There’s really only two files you ever have to touch that I’ve used. Nix hardware, nix config. Once hardware is updated for which system you on you’ll never touch that until you boot a new machine with different hardware. If you setup nix how it’s supposed to be. Nix config is your master file. A single backup of that and when setup correctly. I can boot like I never left my machine. I’m talking librewolf still has my accounts open and logged in. VPN works. It’s all seamless damn near.
You have to learn to play within nixos sandbox meaning understand what your capable of doing and do it all inside config. With a few auto scripts, and 3 or 4 common commands on desktop page for whatever you wanna do and its terminal and memory hands off. I’ve what I call dumb Monkey commented my entire config and its in order if boot process from power on machine to boot, etc to shutdown.

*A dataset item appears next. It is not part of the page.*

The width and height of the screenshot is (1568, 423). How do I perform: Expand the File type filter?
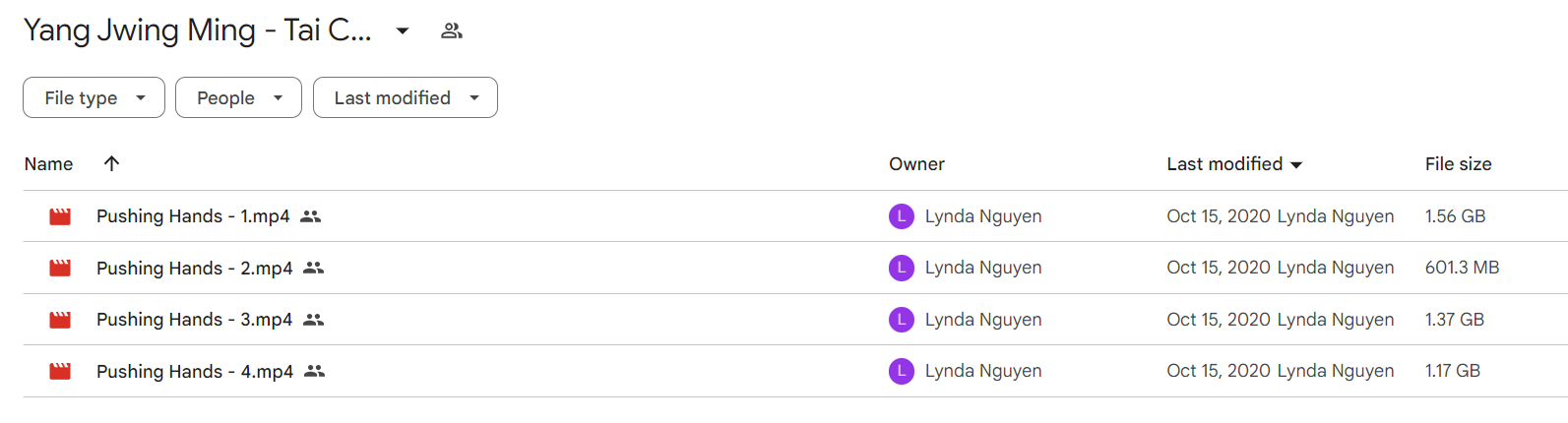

A regular distro still poses many many more challenges when hardware swapping. You have different files to remember fstab, etc etc which can lead to mental memory load and system clutter if you didn’t build and maintain a perfect system from the beginning with stuff like files, sym links, all sorts if tweaks you’ve made over time.
So I switched to nix to mitigate those things. Now I’ve made a master config file copy, auto updates, backups, etc is all automated in the background now. All contained in my nix config. It’s supremely stable. Mental load is zero. Fills my use case. Immutable.
You have nothing to lose and only to gain. Pick any desktop environment and setup to your liking. I came from windows, to mint, to full custom nix all my apps, browsers, luks, apparmour, firejail, the whole stack.
I’ve tried live boots of many other distributions but this is the cleanest, leanest, most manageable of them all. My only true concern is project lasting long-term. For now. Aside from not having GUFW. I’m happy. I think there’s just a lot if misinfo and lack of hands on use from most people or incorrectly setup systems to utilize how nix should be ran. I think that should iron out over time.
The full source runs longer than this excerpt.